The study of sharks that lived in warm Arctic waters millions of years ago suggests that some shark species could handle the falling Arctic salinity that may come with rising temperatures.
No one knows exactly what effect climate change could have on various species; scientists believe some species will be at risk, though others might thrive.
According to study leader Sora Kim, from the University of Chicago, past climate change in the Arctic can serve as a proxy to better understand our current climate change and aid future predictions.
The Eocene epoch, she said, is like a “deep-time analogue for what’s going to happen if we don’t curb CO2 emissions today, and potentially what a runaway greenhouse effect looks like.”

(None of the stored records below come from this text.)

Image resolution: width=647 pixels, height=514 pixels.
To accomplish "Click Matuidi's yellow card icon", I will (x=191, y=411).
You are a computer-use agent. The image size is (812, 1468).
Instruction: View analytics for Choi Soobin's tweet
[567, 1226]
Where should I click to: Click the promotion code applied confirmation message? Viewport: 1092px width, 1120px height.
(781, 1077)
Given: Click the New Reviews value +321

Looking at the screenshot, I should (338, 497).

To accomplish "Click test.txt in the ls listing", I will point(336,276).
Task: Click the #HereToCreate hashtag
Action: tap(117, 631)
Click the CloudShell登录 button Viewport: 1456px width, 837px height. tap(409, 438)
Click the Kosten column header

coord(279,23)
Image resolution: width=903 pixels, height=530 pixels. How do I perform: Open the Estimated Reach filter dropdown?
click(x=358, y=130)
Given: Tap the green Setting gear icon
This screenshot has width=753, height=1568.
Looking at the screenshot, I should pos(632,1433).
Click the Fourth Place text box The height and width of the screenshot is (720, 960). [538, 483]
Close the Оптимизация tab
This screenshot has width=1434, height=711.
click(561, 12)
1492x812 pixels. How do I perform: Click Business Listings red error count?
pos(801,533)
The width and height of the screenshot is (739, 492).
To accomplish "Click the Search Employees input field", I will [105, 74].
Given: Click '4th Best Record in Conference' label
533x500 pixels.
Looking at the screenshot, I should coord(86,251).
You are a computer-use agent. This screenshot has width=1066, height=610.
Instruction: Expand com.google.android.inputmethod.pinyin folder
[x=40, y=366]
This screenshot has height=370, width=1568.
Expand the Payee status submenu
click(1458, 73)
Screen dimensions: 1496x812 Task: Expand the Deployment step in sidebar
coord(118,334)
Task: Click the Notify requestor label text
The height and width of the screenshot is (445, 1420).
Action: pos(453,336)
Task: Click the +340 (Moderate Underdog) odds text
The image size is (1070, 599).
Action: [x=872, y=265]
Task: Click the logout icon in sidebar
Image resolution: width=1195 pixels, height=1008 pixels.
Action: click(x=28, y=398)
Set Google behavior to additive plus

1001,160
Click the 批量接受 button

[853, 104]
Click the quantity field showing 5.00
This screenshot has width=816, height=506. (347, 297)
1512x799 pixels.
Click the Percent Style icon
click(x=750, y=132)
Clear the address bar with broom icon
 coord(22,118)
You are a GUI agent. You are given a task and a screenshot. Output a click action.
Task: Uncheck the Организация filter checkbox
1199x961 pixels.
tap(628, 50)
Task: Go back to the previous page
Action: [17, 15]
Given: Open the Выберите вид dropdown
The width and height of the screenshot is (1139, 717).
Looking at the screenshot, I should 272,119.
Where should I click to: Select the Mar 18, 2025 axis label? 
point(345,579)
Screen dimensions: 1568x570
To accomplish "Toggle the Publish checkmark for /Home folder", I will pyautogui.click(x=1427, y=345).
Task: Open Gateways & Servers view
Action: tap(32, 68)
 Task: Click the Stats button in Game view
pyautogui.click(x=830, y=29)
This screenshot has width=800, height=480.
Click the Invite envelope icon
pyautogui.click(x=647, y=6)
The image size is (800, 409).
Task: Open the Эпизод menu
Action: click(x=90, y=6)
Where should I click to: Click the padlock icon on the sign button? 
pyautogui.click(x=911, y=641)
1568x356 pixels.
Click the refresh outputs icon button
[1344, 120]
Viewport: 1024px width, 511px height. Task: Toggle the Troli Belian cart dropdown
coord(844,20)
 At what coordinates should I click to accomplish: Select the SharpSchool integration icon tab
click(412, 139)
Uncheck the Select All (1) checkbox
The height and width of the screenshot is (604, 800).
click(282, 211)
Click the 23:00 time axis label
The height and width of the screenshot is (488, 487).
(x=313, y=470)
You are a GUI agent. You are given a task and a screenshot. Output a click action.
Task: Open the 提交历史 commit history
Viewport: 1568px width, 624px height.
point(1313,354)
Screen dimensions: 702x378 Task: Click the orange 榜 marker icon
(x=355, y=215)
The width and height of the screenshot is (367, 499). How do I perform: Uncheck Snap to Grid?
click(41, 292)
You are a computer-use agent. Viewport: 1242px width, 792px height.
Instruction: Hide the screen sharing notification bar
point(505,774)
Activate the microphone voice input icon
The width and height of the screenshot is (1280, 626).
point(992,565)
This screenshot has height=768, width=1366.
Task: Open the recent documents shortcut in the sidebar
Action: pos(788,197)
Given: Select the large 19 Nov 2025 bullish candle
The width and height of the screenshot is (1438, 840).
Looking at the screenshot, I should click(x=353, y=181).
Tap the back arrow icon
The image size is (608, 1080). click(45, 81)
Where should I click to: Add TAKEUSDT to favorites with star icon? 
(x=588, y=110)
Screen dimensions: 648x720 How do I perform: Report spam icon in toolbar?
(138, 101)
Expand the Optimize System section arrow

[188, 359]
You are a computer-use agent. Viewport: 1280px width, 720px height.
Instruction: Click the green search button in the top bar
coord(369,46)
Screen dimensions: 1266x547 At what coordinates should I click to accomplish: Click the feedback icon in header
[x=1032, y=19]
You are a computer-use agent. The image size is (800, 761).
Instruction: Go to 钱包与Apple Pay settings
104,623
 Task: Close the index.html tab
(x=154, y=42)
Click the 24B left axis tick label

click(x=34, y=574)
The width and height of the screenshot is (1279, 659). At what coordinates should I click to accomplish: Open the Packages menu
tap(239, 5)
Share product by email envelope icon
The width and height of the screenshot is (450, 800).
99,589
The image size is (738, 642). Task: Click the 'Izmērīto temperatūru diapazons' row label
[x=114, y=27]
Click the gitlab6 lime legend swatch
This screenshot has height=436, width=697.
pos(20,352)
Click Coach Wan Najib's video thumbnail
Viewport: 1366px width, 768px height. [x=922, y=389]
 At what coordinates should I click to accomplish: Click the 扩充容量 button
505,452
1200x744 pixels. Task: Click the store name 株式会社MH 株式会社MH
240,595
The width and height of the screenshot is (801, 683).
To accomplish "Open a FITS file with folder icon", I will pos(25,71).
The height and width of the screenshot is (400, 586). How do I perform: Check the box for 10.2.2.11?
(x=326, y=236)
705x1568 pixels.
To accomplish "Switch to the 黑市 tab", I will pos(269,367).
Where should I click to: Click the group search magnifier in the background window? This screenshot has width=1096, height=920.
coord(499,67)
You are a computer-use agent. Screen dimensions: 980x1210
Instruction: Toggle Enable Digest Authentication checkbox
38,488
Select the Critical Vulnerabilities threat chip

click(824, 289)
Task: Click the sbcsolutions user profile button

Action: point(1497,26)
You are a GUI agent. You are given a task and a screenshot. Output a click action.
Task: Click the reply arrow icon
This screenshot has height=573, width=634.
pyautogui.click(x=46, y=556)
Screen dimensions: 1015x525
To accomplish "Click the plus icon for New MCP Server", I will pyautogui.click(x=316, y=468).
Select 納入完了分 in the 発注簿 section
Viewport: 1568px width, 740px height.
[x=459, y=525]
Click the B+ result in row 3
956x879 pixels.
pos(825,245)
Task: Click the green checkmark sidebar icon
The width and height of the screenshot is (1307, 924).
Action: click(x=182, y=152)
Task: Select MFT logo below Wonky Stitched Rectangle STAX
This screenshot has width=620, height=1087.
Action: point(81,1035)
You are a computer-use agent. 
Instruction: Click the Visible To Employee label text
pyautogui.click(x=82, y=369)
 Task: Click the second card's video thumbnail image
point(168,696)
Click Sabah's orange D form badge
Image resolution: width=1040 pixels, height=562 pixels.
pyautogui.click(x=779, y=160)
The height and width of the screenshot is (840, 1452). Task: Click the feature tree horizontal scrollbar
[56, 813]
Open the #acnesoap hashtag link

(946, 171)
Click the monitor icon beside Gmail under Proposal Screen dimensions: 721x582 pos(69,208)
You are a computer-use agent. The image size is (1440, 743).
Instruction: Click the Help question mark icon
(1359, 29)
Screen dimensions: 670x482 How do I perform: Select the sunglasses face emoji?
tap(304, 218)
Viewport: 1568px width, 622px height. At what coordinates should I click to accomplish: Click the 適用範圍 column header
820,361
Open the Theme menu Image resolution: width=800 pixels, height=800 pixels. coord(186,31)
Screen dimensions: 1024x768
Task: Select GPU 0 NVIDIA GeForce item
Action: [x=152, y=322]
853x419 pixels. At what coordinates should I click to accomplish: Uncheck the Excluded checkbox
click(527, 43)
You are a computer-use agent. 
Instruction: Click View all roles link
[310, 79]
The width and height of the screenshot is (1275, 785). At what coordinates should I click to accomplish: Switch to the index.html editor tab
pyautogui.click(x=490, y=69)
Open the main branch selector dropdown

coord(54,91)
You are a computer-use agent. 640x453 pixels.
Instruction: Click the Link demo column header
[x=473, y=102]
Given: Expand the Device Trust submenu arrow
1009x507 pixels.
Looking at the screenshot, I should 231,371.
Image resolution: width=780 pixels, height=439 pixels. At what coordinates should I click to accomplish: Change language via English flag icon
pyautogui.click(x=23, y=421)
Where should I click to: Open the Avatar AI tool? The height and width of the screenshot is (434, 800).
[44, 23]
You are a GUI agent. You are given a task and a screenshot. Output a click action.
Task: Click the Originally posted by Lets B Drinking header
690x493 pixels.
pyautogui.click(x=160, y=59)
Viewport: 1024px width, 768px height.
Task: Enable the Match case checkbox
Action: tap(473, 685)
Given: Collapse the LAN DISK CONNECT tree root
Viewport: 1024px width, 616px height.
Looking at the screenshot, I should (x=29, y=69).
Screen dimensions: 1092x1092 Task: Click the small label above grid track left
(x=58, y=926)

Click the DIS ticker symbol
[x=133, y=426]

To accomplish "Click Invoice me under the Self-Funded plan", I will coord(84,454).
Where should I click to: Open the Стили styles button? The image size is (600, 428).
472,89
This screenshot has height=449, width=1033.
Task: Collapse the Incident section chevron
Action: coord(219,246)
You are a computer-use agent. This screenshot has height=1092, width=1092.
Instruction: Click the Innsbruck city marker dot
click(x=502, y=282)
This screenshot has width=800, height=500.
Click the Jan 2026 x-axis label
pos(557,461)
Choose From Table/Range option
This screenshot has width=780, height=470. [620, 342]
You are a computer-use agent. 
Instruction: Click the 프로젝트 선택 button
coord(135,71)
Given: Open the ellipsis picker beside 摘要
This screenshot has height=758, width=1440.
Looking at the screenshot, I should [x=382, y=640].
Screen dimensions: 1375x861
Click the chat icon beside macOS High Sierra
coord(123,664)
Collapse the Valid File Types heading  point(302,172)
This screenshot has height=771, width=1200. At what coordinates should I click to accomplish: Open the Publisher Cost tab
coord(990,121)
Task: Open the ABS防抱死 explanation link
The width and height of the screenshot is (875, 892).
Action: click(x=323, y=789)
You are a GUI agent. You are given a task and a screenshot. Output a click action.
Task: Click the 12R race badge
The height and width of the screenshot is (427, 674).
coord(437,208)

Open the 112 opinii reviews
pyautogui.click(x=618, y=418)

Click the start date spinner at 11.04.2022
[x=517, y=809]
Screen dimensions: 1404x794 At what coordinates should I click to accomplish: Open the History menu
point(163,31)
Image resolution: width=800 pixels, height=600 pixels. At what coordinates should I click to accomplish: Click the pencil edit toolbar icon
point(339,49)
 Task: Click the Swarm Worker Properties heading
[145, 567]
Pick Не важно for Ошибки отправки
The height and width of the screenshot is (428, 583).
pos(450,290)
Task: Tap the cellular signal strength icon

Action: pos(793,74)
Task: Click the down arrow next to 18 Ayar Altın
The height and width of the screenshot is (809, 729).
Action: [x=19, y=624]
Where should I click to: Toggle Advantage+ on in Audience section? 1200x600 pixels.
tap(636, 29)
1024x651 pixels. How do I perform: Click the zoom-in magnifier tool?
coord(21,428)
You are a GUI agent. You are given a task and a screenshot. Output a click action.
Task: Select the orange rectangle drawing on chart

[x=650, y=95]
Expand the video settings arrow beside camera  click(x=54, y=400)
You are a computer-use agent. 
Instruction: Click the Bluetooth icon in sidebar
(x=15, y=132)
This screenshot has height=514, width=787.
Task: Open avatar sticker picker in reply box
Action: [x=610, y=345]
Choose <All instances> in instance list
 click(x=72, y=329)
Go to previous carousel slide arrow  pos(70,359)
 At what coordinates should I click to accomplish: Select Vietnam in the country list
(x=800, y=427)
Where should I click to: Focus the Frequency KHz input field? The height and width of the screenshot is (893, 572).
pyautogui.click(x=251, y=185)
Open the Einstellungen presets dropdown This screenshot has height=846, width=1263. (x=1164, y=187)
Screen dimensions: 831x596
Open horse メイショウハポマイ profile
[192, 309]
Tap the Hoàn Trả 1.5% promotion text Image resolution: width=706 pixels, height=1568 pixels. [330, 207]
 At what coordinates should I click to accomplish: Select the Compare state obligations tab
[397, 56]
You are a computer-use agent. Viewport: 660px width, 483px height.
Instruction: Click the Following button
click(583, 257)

Kim and Jaelyn Eberle from the University of Colorado, studied shark teeth from a coastal site on Banks Island. This allowed them to better understand the changes in ocean water salinity across a broader geographic area during a time of elevated global temperatures.
Kim isolated and measured the mass ratio of oxygen isotopes 18 to 16 found in the prepared enameloid (somewhat different from human tooth enamel) of the shark teeth. Sharks constantly exchange water with their environment, so the isotopic oxygen ratio found in the teeth is directly regulated by water temperature and salinity.
With assumptions made about temperatures, the group was able to focus on extrapolating salinity levels of the water.